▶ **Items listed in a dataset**
= Beginning of Section =
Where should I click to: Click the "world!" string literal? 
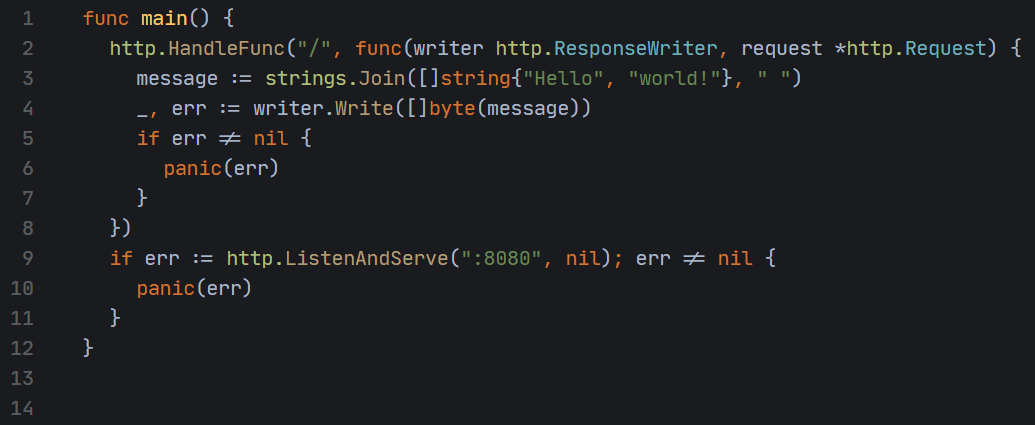click(674, 79)
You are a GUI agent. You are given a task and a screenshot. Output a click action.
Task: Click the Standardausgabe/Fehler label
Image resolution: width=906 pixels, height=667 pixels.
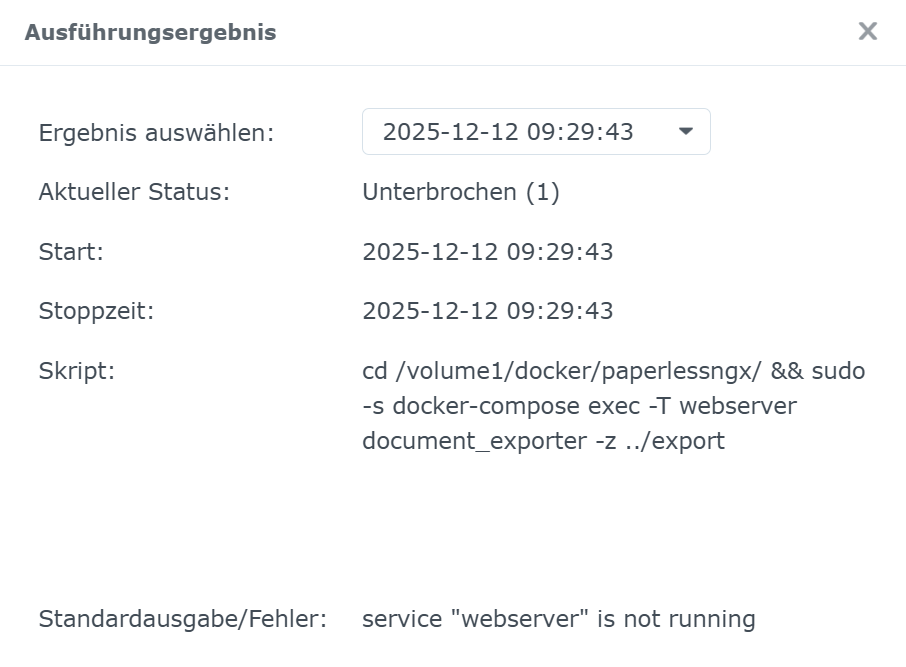click(x=183, y=619)
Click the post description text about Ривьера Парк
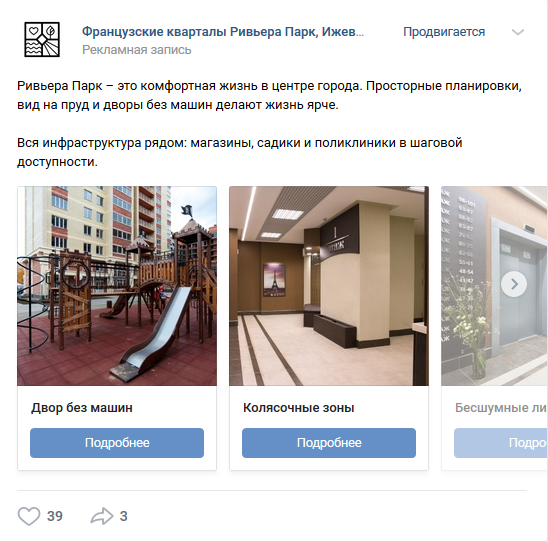Image resolution: width=548 pixels, height=542 pixels. 269,124
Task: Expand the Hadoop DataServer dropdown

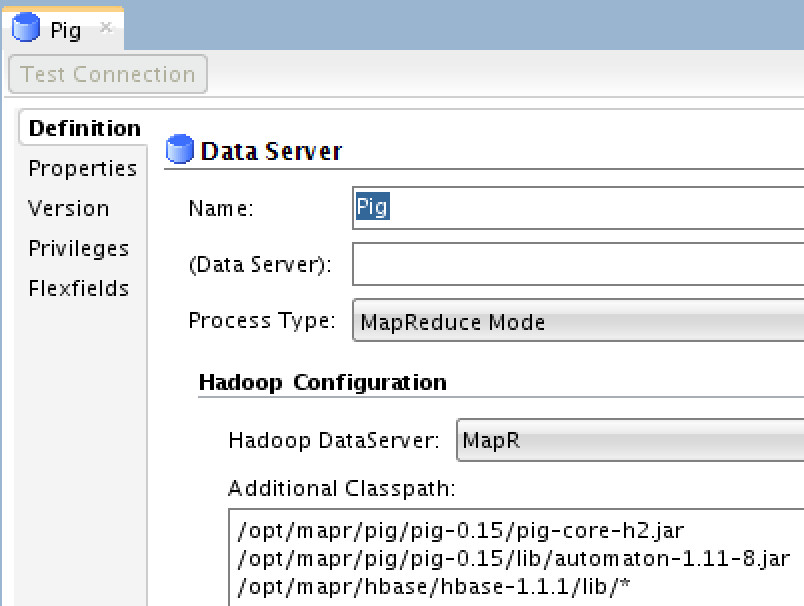Action: click(630, 440)
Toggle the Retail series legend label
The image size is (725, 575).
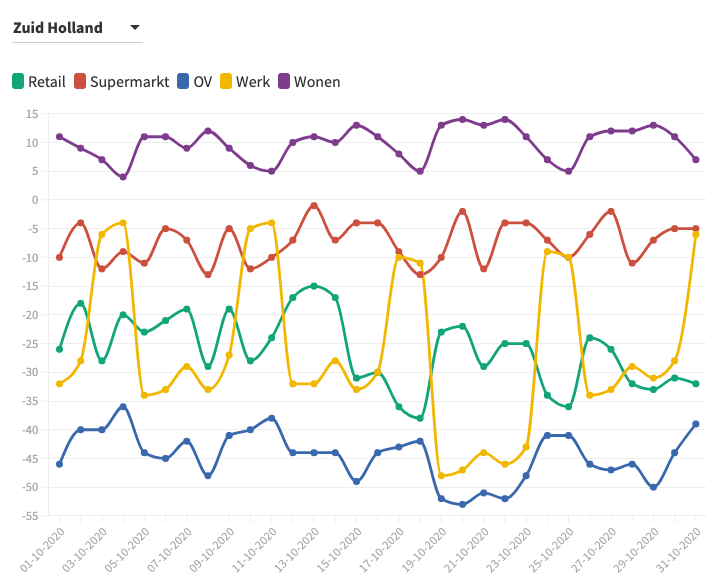coord(46,82)
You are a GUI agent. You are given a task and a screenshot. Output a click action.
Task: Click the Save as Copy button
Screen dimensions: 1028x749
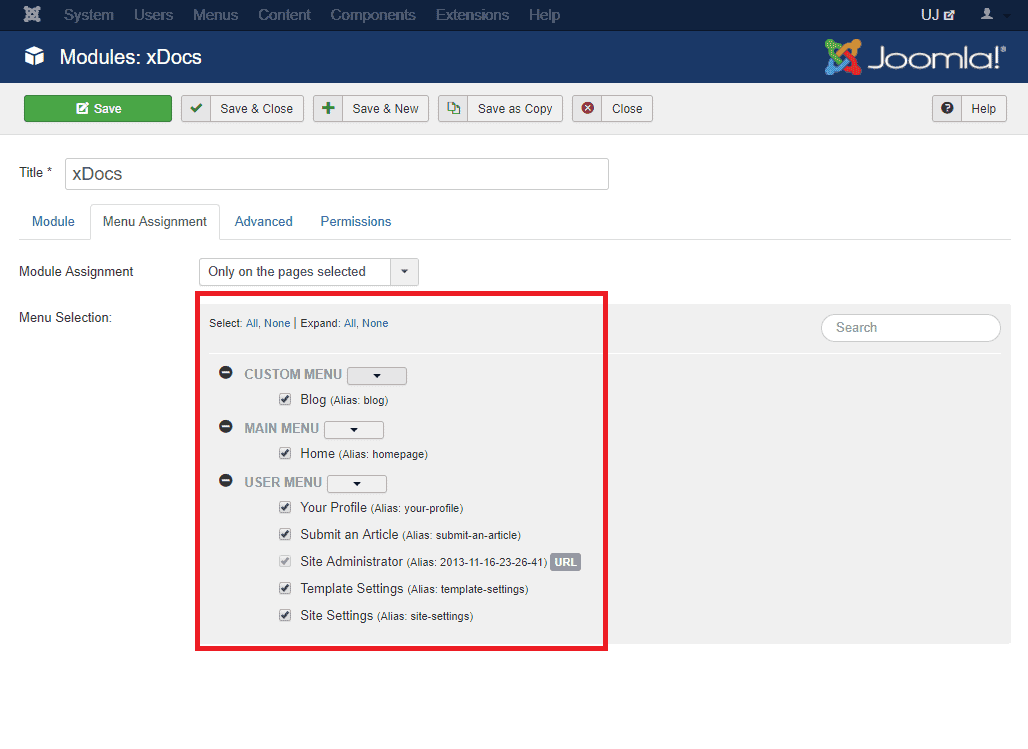501,109
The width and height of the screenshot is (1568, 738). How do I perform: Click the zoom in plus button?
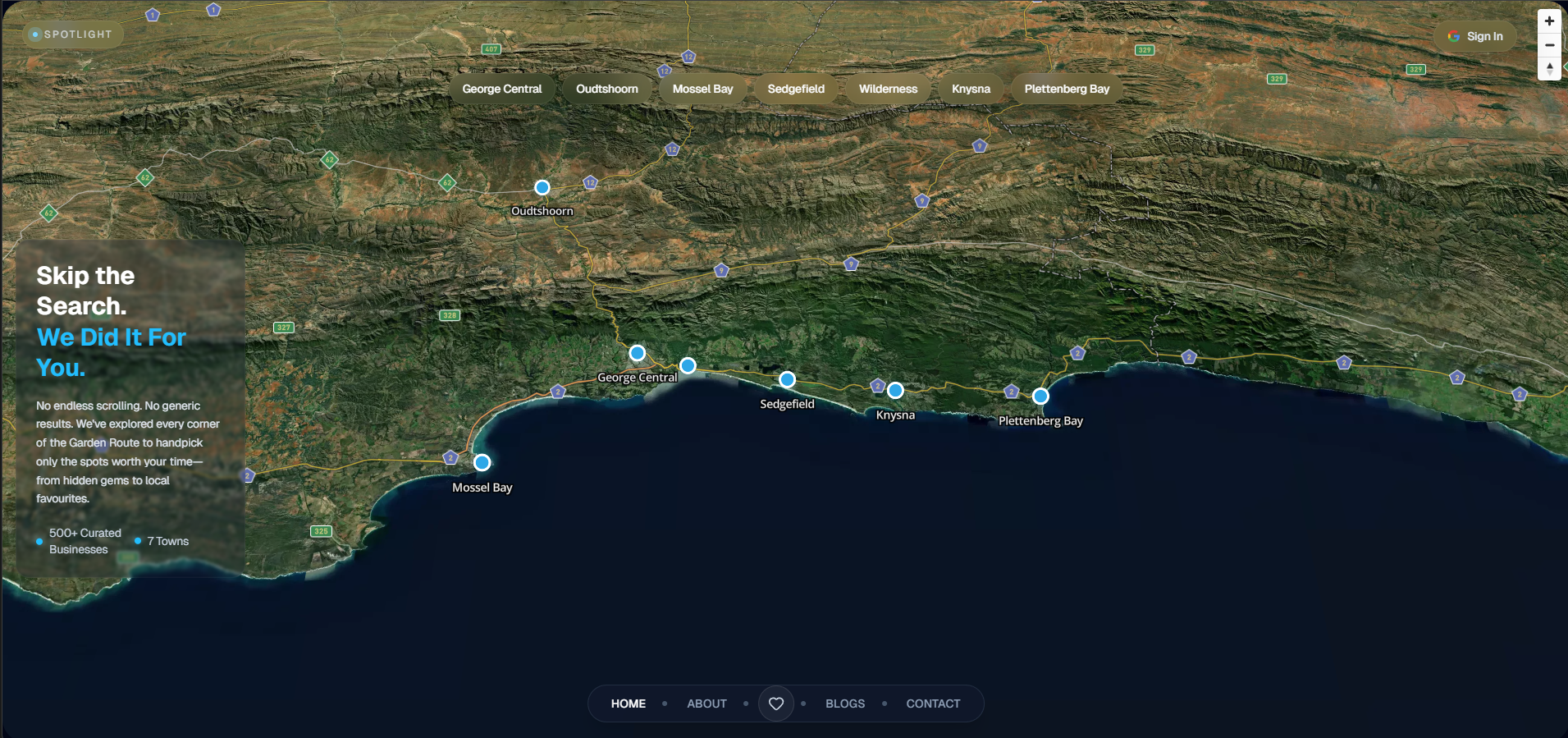point(1549,21)
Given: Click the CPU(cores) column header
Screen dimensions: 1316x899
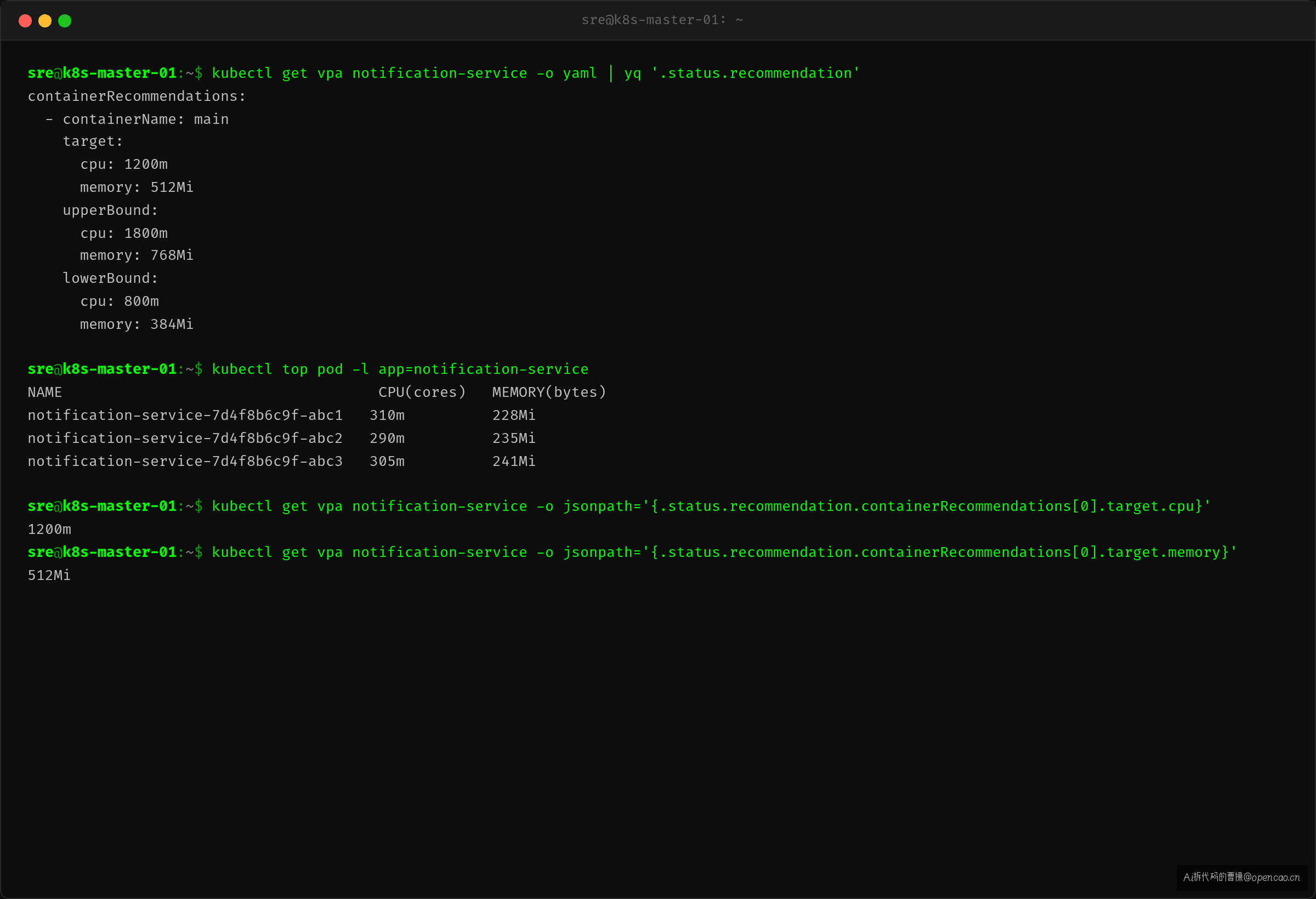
= End of Section =
▶ **Task statement**
Please print every record exactly as written, without the pictures.

▶ **Task solution**
Where should I click to: Click the "world!" string literal? 
click(674, 79)
You are a GUI agent. You are given a task and a screenshot. Output a click action.
Task: Click the Standardausgabe/Fehler label
Image resolution: width=906 pixels, height=667 pixels.
click(x=183, y=619)
Click the post description text about Ривьера Парк
Image resolution: width=548 pixels, height=542 pixels. 269,124
Task: Expand the Hadoop DataServer dropdown

Action: click(630, 440)
Toggle the Retail series legend label
The image size is (725, 575).
coord(46,82)
You are a GUI agent. You are given a task and a screenshot. Output a click action.
Task: Click the Save as Copy button
Screen dimensions: 1028x749
501,109
The width and height of the screenshot is (1568, 738). How do I perform: Click the zoom in plus button?
point(1549,21)
Given: Click the CPU(cores) column header
Screen dimensions: 1316x899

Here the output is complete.